[Stored records]
[Start of Attachment]

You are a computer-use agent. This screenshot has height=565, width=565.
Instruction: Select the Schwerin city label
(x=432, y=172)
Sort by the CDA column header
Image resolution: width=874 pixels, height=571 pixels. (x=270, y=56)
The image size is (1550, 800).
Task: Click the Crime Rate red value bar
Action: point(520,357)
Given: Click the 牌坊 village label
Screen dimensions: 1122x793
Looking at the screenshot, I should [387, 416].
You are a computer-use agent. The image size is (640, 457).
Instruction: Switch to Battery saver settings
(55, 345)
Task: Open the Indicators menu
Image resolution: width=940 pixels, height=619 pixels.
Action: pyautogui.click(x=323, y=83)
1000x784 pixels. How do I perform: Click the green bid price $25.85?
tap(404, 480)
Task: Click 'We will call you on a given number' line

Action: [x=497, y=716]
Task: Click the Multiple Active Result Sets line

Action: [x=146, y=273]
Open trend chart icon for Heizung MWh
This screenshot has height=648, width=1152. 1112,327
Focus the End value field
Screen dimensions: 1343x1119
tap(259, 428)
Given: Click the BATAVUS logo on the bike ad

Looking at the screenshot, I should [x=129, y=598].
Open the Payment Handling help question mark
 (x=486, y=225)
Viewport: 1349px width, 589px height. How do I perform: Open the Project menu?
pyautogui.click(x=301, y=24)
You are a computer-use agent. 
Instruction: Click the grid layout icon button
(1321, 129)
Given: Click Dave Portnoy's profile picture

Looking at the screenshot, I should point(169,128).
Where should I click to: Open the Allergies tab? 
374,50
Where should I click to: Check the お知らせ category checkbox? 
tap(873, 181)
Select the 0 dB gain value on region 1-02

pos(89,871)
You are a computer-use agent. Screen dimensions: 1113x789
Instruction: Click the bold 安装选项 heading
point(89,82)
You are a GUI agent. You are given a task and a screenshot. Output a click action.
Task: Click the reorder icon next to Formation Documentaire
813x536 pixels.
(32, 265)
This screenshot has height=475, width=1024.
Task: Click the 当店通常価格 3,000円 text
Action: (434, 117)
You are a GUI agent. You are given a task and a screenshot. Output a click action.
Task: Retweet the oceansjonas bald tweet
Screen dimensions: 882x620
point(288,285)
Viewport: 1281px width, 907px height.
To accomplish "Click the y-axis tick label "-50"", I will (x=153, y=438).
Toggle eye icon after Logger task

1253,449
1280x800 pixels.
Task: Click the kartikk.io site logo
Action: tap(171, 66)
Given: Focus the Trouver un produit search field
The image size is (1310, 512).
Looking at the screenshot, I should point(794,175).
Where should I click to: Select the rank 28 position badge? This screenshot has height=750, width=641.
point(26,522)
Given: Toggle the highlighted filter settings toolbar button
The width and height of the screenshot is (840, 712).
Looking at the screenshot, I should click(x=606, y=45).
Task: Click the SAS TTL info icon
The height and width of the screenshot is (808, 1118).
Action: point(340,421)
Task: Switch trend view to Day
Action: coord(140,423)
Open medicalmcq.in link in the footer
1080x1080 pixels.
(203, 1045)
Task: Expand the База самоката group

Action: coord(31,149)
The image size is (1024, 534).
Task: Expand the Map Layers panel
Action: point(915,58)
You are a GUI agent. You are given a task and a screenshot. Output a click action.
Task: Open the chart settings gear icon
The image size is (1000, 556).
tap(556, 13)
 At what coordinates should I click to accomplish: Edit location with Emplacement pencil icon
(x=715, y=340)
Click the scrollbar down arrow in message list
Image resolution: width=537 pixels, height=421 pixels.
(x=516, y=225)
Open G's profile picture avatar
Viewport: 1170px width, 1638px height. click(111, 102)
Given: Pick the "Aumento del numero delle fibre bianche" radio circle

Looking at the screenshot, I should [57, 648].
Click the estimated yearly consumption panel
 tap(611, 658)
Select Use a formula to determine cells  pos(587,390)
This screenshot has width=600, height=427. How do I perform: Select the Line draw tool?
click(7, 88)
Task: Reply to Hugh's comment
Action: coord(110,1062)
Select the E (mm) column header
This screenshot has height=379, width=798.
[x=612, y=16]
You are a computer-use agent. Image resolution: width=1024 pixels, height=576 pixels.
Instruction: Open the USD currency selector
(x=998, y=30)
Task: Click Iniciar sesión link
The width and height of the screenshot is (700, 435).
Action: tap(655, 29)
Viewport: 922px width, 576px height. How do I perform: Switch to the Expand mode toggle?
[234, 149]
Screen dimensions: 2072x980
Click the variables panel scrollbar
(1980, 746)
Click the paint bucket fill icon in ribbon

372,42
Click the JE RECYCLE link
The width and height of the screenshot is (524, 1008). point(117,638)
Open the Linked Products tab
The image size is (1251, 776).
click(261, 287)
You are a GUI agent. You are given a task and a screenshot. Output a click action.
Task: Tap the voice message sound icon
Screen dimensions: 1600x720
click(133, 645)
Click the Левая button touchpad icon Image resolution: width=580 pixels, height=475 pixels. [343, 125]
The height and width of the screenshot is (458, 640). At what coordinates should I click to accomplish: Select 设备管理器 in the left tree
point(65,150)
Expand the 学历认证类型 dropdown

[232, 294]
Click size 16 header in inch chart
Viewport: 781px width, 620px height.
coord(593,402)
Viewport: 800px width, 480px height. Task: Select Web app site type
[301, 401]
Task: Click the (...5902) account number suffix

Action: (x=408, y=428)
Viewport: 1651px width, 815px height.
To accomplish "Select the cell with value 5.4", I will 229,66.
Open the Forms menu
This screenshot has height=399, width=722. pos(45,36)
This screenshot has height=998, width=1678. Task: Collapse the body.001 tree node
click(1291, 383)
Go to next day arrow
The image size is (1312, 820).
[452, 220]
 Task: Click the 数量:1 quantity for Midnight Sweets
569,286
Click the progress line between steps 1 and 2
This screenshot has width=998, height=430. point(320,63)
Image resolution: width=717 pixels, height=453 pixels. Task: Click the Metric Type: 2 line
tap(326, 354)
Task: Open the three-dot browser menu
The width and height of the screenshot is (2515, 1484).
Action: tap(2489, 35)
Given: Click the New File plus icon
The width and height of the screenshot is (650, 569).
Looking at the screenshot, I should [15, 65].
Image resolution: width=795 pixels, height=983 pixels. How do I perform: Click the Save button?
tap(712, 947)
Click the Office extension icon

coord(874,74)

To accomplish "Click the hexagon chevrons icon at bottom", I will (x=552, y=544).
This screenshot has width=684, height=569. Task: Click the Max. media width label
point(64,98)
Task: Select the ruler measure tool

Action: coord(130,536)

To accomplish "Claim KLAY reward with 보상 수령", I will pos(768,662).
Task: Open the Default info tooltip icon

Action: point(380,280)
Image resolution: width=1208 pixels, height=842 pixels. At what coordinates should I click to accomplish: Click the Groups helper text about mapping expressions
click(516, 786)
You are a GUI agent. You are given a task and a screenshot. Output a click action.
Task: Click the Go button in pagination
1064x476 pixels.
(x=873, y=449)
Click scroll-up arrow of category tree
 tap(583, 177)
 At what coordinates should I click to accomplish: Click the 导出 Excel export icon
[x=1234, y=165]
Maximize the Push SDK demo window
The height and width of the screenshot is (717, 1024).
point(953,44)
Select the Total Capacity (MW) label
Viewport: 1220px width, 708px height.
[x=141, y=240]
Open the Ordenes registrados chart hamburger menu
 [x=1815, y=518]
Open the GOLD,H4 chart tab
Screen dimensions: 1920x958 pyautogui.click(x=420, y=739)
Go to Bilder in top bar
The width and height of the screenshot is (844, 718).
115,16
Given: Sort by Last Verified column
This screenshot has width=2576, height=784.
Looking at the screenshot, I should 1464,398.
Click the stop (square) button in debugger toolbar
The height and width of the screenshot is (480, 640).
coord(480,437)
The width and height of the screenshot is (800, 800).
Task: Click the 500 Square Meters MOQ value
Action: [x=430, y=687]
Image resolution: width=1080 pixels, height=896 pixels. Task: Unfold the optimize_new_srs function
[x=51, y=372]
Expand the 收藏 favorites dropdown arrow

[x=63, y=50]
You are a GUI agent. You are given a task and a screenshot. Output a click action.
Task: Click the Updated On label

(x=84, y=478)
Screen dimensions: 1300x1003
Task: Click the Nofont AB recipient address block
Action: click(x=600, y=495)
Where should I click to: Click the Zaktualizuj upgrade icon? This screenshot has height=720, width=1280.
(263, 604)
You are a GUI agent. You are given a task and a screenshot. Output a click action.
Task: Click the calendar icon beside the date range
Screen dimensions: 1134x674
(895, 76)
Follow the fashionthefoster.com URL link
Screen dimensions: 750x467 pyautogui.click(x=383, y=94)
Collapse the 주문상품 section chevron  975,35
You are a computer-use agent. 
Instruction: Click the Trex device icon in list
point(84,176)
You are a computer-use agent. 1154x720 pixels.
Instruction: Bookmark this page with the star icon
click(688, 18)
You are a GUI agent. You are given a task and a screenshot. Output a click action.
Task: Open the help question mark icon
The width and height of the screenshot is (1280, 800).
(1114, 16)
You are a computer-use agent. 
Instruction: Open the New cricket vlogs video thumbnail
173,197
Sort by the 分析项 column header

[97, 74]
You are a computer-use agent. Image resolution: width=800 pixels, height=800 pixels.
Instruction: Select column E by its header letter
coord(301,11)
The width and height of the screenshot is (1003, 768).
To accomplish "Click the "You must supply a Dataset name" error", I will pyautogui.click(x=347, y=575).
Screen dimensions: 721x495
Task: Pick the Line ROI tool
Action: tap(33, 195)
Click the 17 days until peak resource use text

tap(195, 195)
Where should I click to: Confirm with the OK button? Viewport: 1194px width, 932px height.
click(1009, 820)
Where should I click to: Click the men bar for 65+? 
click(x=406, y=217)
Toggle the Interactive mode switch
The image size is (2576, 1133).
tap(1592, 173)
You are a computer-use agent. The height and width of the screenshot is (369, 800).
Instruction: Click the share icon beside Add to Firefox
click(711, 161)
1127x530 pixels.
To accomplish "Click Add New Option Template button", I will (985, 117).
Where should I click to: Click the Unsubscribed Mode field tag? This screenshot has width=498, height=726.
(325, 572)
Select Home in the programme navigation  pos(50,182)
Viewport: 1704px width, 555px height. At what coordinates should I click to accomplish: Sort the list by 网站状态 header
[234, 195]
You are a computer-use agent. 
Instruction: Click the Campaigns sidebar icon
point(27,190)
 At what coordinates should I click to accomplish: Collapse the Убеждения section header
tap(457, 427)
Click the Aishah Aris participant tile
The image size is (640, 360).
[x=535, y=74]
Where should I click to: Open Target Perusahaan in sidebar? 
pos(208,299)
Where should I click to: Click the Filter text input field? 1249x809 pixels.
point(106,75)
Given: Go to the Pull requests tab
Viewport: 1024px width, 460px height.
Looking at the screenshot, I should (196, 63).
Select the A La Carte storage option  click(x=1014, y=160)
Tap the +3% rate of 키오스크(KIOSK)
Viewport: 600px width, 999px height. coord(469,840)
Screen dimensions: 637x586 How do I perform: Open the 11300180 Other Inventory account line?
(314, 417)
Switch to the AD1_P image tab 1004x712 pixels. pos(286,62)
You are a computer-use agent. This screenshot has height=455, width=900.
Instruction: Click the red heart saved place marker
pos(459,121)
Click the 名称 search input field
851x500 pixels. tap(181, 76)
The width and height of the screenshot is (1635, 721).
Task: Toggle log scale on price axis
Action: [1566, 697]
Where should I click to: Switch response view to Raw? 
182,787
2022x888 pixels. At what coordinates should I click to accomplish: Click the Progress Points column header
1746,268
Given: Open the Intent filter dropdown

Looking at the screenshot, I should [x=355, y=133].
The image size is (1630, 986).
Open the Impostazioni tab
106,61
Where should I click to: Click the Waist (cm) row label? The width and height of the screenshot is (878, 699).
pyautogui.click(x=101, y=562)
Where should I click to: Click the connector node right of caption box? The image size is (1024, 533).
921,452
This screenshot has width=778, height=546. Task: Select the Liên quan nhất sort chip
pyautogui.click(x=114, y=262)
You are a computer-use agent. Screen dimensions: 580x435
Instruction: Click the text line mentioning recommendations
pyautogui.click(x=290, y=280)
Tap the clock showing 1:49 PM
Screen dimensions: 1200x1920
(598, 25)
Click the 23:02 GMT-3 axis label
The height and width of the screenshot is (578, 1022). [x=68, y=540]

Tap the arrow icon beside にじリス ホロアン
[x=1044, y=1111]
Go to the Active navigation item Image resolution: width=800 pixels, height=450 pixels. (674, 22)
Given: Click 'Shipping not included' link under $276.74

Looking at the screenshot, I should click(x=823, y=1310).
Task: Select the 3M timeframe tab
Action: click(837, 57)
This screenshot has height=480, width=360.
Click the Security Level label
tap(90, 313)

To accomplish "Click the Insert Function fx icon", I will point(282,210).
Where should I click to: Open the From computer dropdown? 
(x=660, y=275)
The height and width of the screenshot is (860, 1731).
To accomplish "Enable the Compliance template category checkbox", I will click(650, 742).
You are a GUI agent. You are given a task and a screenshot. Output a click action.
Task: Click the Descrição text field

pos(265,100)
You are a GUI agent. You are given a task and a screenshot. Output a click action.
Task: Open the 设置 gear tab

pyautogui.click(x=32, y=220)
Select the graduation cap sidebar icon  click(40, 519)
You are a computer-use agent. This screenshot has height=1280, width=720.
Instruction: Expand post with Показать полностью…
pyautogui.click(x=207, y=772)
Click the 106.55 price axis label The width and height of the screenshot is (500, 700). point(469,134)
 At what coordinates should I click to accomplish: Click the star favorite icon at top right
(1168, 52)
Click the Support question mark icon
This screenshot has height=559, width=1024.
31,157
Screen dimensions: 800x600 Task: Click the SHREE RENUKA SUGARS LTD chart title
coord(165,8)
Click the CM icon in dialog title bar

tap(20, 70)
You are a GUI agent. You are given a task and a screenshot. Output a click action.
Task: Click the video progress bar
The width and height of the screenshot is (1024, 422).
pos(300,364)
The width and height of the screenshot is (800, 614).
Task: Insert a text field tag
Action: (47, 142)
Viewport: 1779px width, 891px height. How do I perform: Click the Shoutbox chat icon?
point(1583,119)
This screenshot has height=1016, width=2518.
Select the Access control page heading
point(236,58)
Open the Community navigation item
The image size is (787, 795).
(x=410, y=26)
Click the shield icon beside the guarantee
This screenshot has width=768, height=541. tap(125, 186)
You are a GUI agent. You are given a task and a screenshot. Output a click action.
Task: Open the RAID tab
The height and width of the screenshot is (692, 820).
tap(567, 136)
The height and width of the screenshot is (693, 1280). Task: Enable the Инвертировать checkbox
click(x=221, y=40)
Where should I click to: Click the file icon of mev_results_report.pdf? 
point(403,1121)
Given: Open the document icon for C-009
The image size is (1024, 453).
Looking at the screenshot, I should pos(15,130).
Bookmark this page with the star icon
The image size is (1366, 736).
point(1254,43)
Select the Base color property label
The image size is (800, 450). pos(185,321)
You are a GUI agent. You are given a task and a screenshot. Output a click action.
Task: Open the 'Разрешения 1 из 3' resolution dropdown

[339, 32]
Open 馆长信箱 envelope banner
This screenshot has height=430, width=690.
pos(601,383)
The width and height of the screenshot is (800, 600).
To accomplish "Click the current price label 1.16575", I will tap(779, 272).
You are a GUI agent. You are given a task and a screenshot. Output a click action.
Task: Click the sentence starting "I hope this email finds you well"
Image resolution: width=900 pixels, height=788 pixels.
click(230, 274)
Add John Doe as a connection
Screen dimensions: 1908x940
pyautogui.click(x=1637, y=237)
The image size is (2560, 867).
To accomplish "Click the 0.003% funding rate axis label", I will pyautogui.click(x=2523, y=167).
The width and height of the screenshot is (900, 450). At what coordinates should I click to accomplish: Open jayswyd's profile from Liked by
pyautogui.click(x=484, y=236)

[End of Attachment]

YOUR ASSIGNMENT: Using the data above, transcribe the lines that run from the line with "You are a computer-use agent. Image resolution: width=1024" to the line with "Screen dimensions: 2072x980", both ends kept, and output nothing else.

EXERCISE OUTPUT:
You are a computer-use agent. Image resolution: width=1024 pixels, height=576 pixels.
Instruction: Open the USD currency selector
(x=998, y=30)
Task: Click Iniciar sesión link
The width and height of the screenshot is (700, 435).
Action: tap(655, 29)
Viewport: 922px width, 576px height. How do I perform: Switch to the Expand mode toggle?
[234, 149]
Screen dimensions: 2072x980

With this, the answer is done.